Stored items from a collection:
——————————

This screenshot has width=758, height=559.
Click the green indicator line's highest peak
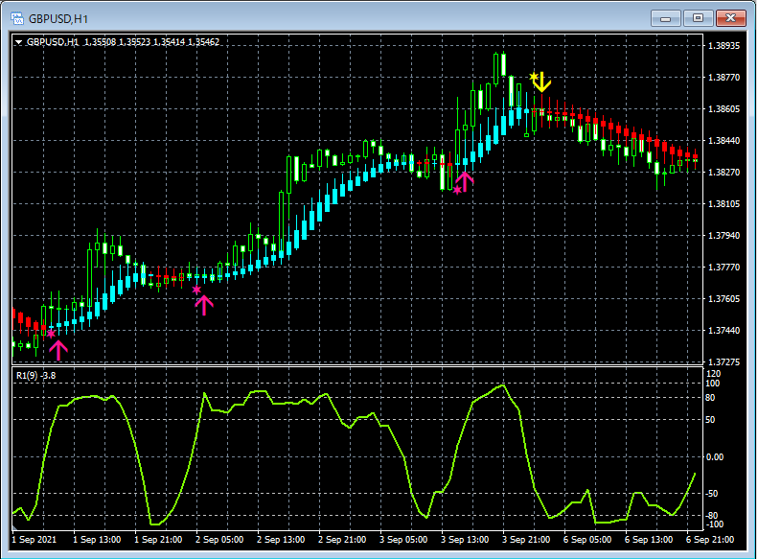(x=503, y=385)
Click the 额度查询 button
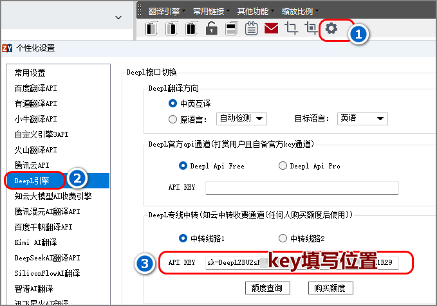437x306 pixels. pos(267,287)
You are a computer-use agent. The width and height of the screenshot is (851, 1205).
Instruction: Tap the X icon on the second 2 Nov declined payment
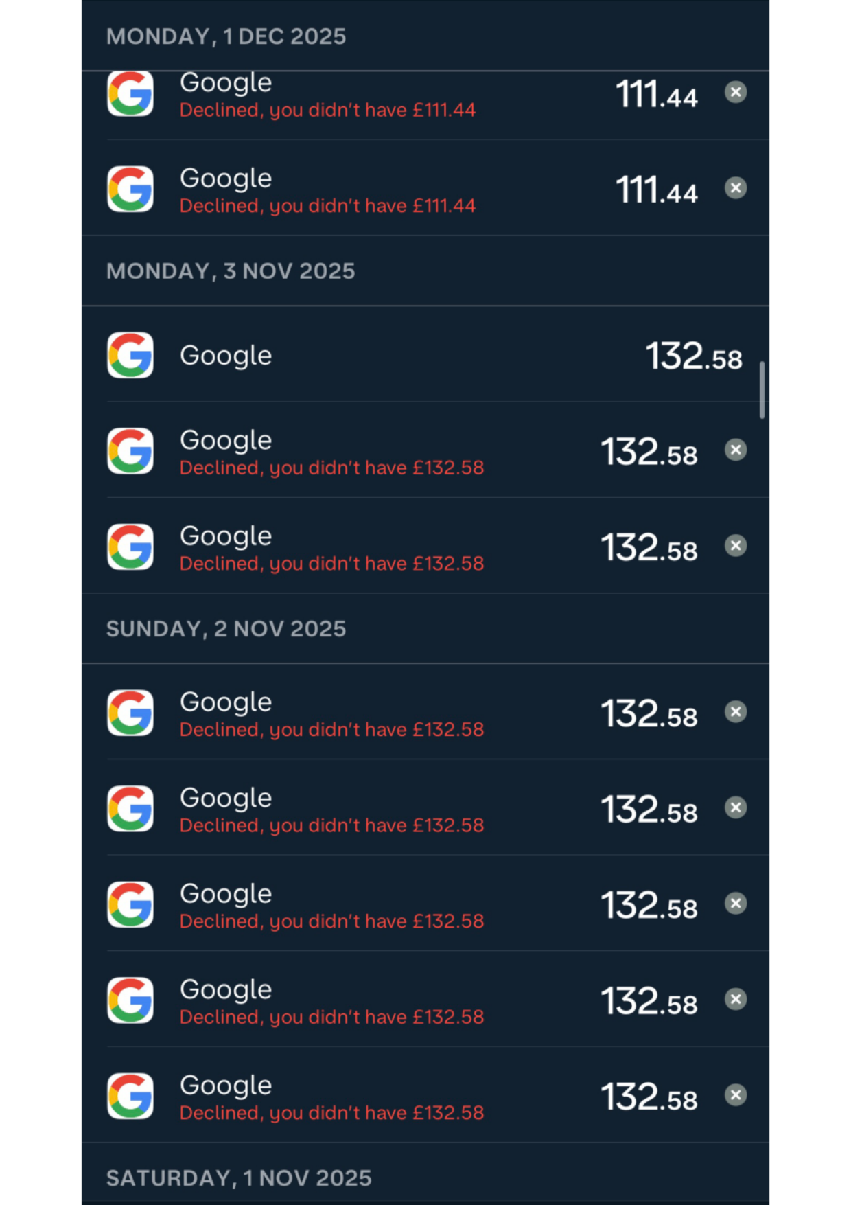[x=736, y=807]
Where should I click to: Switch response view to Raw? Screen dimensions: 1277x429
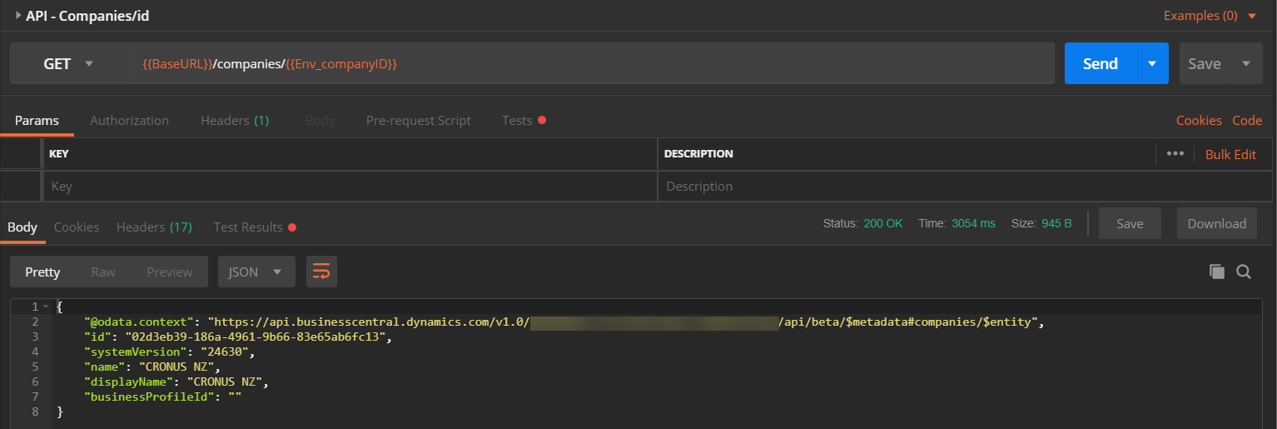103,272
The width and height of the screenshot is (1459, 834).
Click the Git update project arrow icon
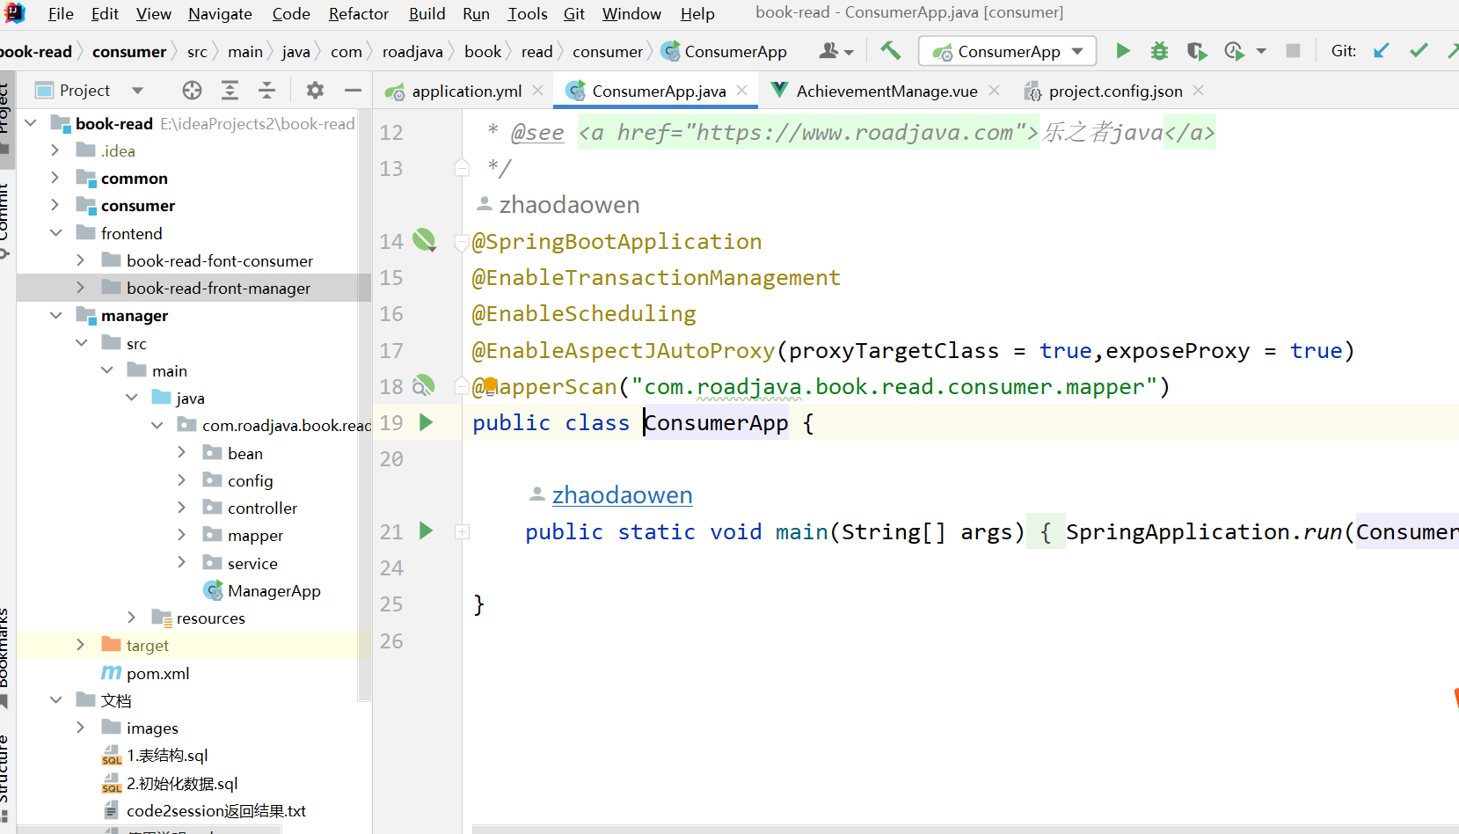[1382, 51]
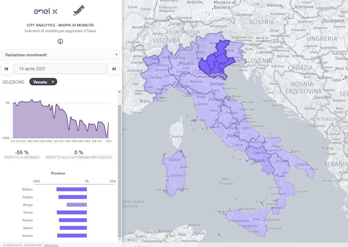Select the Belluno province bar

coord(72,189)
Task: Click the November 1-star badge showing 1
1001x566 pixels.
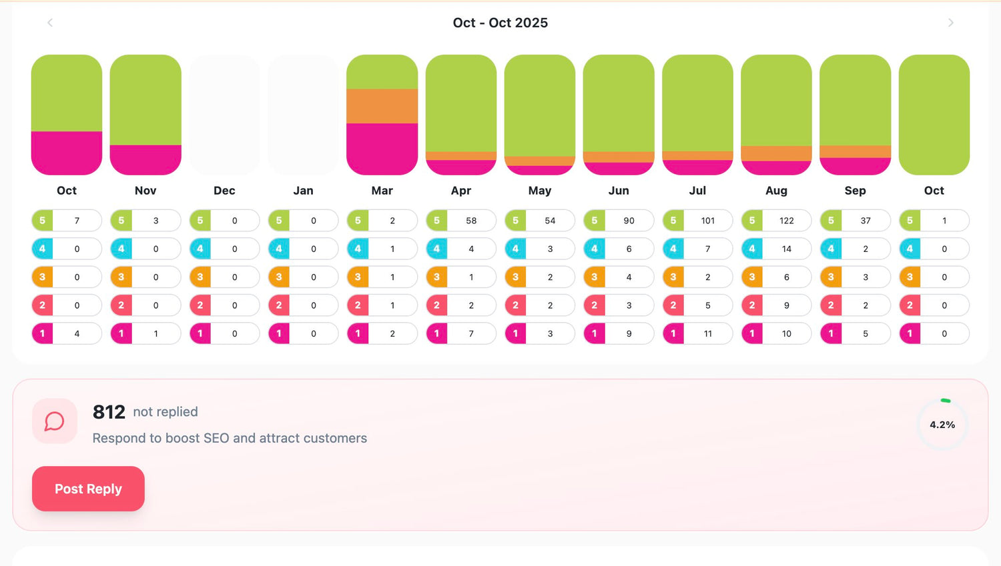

——————————

● **TASK TO COMPLETE**:
Write out exactly the lines beginning with the line that holds "Instruction: Tap the" and ending with the final line of the data, both ends included, without the pictures.

● **RESPONSE BELOW**:
Instruction: Tap the X icon on the second 2 Nov declined payment
[x=736, y=807]
Where should I click to: Switch response view to Raw? Screen dimensions: 1277x429
103,272
The width and height of the screenshot is (1459, 834).
Click the Git update project arrow icon
[1382, 51]
Select the Belluno province bar

coord(72,189)
Task: Click the November 1-star badge showing 1
1001x566 pixels.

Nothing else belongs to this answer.